Bitcoin Miners Ditch ASICs for GPU AI Rigs as Hashprice Hits Record Low

Bitcoin miners are abandoning their ASIC fleets. This month, Core Scientific, Riot, IREN, Cipher, CleanSpark, Hut 8, and TeraWulf all announced they're decommissioning mining rigs and installing GPU-based systems to run AI and large language models. The pivot comes as hashprice — the dollar value of 1 PH/day of hashrate — hit an all-time low of $28.90 in early 2026, and Bitcoin's own price dropped 21% in a single day in February, falling from $76,000 to $60,000.

The hashprice crunch

Mining has been brutal. Between November 12, 2025 and February 7, 2026, Bitcoin's difficulty adjusted downward six times out of seven adjustments. The only positive bump was a microscopic 0.04% on Christmas Eve. That's rare — and it tells you how many machines have been unplugged. Transaction fees are basically zero right now; you can get a confirmation for under 1 sat/vbyte. Ordinals and inscriptions, which briefly juiced fee revenue in 2023, are dead. No Layer 2 has stepped in to fill the void either.

The GPU pivot

So the big mining firms are repurposing their facilities. They're pulling out ASICs — the single-purpose chips that only mine Bitcoin — and racking up NVIDIA GPUs that can handle AI inference workloads. The shift isn't subtle. Core Scientific, for instance, has been public about co-locating AI clients alongside its Bitcoin mining. Riot and CleanSpark are building out GPU clusters.
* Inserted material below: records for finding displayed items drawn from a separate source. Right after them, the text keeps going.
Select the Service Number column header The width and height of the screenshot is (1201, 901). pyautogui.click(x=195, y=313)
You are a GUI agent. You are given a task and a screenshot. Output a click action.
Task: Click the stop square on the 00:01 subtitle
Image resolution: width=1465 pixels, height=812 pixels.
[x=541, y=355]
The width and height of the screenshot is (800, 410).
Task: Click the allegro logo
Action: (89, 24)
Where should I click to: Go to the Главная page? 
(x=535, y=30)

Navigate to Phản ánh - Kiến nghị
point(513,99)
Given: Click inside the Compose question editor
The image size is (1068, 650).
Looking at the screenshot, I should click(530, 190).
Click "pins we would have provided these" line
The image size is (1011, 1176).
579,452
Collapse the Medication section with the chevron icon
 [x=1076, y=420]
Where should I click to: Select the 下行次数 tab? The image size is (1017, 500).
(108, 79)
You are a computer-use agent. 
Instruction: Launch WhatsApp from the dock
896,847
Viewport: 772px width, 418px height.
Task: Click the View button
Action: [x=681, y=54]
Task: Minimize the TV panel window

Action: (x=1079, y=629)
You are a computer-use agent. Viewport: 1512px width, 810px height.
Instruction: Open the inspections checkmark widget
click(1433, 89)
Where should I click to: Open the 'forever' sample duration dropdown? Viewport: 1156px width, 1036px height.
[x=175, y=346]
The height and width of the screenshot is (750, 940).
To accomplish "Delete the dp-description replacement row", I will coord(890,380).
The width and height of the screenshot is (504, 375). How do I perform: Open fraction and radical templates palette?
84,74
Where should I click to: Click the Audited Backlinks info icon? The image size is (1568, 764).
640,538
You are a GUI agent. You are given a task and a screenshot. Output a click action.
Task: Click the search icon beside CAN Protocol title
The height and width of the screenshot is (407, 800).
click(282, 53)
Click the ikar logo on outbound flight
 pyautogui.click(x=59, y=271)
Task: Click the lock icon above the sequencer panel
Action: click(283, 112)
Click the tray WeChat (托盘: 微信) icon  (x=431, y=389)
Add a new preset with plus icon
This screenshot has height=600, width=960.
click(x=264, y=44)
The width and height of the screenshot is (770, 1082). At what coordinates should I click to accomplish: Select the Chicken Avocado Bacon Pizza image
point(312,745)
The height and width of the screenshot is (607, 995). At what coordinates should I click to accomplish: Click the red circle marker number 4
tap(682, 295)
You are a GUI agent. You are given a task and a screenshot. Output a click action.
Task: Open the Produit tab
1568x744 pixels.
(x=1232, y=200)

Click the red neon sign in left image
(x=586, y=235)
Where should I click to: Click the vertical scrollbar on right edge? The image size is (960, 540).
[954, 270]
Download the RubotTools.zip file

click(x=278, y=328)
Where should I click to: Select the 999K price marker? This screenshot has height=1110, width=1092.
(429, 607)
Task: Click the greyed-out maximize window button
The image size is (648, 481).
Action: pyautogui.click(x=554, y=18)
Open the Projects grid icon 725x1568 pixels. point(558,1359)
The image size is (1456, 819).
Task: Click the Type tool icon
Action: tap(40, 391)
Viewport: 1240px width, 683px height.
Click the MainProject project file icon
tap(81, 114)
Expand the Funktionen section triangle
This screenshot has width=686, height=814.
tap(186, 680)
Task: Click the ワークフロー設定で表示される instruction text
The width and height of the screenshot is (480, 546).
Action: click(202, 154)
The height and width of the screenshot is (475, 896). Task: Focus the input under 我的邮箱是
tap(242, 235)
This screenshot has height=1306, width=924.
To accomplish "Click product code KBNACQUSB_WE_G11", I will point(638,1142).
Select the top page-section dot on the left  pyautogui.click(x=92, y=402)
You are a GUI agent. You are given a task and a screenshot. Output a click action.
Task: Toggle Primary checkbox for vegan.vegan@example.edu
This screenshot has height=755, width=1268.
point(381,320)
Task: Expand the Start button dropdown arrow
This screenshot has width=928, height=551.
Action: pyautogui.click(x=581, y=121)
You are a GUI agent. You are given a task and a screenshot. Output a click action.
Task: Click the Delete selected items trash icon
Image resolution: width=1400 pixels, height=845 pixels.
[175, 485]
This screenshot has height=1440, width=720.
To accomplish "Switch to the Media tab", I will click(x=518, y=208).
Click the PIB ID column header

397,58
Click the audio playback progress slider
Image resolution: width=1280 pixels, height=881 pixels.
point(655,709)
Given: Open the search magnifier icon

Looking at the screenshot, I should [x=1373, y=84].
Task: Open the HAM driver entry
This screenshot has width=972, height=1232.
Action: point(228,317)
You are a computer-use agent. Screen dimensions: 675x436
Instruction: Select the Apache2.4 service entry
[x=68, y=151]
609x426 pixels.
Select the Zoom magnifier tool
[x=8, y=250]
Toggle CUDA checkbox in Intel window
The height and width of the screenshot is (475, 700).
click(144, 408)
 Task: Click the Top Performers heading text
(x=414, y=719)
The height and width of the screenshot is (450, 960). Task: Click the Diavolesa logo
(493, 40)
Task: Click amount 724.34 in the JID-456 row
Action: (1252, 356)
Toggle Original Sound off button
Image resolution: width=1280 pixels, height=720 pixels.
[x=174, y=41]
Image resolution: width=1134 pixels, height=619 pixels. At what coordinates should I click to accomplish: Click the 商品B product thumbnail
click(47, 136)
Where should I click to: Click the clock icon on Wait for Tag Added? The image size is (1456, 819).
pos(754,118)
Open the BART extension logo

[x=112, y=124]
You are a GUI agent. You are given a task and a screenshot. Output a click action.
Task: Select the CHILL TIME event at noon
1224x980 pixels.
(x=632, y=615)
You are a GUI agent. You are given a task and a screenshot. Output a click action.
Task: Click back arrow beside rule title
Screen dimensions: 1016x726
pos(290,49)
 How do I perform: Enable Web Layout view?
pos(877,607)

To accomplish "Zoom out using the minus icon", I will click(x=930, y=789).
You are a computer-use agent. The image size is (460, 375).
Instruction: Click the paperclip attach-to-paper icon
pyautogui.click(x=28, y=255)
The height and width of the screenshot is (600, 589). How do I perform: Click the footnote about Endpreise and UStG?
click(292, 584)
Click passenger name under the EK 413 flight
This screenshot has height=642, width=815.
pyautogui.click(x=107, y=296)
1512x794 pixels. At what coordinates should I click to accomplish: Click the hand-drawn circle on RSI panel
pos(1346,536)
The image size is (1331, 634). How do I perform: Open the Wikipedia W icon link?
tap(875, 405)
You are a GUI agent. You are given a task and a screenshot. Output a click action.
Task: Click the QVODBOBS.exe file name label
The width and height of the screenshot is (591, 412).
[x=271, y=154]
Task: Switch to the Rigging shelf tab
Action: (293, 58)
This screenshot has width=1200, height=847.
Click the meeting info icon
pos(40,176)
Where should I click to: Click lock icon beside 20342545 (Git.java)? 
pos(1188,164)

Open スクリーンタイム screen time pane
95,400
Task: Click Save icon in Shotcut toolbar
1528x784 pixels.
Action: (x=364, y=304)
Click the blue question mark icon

It's a bet that AI demand from LLM companies will pay better than the dwindling block subsidy.

Epstein files add heat

Meanwhile, the second batch of Epstein files dropped on January 31, 2026. The documents reportedly implicate early Bitcoiners and some of the first Bitcoin companies. The timing isn't great for an industry trying to pitch itself as legitimate to institutional investors and AI hyperscalers. No specific names from the facts, but the association lingers.

The math of 2036

There's a longer-term question no one's answered yet. By 2036 the block subsidy will fall to 0.78125 BTC — one quarter of today's 3.125 BTC. To match today's nominal payout of 3.125 BTC at $212,000, Bitcoin would need to be $272,000. That's a tall order. For now, the miners are chasing the AI dollar. Whether that covers the hole left by dying Ordinals and near-zero fees is the open question.